* _REQUIREMENT_:
When a line of the entries contains the word "number", report that line.

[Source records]
###

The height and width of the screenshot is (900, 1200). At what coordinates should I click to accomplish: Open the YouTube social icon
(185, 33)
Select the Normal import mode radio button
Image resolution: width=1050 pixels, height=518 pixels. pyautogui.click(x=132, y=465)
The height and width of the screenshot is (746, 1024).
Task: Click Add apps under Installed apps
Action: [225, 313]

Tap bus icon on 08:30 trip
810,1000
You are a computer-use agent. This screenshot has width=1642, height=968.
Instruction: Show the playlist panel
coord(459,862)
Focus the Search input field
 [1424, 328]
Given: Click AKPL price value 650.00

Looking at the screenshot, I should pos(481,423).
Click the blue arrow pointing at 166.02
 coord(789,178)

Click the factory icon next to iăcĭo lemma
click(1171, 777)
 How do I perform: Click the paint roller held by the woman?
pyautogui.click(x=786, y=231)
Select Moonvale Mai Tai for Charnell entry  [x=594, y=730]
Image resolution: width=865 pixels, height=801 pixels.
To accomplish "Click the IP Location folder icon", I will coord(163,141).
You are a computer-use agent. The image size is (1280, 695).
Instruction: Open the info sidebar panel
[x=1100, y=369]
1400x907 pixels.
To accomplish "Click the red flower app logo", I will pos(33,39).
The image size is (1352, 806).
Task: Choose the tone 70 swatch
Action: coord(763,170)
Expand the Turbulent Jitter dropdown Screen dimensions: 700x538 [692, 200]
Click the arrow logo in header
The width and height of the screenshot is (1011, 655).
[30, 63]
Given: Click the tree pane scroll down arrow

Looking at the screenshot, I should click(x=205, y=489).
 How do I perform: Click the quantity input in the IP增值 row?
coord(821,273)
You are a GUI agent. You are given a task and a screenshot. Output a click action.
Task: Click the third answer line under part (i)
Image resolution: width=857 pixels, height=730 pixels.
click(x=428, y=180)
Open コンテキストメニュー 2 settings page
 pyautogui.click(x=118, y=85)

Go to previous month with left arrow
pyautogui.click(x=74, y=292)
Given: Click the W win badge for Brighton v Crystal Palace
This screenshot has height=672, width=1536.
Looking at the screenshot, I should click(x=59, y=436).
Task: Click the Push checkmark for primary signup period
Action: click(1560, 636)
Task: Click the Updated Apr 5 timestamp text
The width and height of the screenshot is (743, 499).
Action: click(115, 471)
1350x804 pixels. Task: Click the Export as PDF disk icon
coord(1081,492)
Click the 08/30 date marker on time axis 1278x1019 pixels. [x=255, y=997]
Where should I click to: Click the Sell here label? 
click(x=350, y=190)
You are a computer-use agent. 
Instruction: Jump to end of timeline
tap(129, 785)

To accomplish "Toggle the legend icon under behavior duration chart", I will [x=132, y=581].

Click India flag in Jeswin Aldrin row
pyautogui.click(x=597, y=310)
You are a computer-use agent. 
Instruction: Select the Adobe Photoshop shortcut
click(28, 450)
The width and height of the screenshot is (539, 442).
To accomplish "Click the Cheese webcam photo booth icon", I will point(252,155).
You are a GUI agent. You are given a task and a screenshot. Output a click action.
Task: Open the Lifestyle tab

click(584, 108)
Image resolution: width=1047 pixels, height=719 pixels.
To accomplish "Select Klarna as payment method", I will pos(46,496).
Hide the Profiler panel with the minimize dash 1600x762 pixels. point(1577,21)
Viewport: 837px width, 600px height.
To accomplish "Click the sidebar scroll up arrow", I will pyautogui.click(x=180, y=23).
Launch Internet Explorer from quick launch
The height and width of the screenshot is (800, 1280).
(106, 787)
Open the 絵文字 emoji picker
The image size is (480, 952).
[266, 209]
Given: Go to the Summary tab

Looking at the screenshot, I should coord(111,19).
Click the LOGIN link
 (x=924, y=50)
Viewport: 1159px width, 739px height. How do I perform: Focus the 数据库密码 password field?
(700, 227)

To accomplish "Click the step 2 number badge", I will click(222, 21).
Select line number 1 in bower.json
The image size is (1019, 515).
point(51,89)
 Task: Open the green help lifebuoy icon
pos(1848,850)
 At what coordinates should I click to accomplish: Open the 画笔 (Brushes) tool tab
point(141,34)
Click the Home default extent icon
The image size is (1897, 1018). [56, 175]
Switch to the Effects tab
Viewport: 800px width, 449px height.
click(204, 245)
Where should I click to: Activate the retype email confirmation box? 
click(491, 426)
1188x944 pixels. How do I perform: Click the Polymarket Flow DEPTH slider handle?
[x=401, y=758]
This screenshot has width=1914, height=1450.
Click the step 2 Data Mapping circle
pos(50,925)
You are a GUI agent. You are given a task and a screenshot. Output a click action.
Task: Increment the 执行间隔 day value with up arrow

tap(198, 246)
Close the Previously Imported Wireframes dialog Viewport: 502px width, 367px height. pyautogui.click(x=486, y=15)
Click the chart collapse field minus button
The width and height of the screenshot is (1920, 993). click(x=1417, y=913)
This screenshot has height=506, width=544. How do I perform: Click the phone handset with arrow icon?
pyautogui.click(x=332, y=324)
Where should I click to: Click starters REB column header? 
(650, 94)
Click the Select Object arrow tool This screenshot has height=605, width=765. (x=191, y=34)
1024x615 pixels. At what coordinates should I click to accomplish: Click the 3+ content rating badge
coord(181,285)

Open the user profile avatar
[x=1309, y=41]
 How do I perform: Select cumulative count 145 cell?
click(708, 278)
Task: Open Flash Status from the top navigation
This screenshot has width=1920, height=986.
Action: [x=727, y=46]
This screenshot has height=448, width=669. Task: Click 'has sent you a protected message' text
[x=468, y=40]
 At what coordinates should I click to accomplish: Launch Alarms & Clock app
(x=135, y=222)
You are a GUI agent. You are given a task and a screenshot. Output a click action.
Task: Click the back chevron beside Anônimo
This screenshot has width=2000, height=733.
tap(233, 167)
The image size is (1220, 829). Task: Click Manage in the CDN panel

###

* _WRITTEN SOLUTION_:
To accomplish "Click the step 2 number badge", I will click(222, 21).
Select line number 1 in bower.json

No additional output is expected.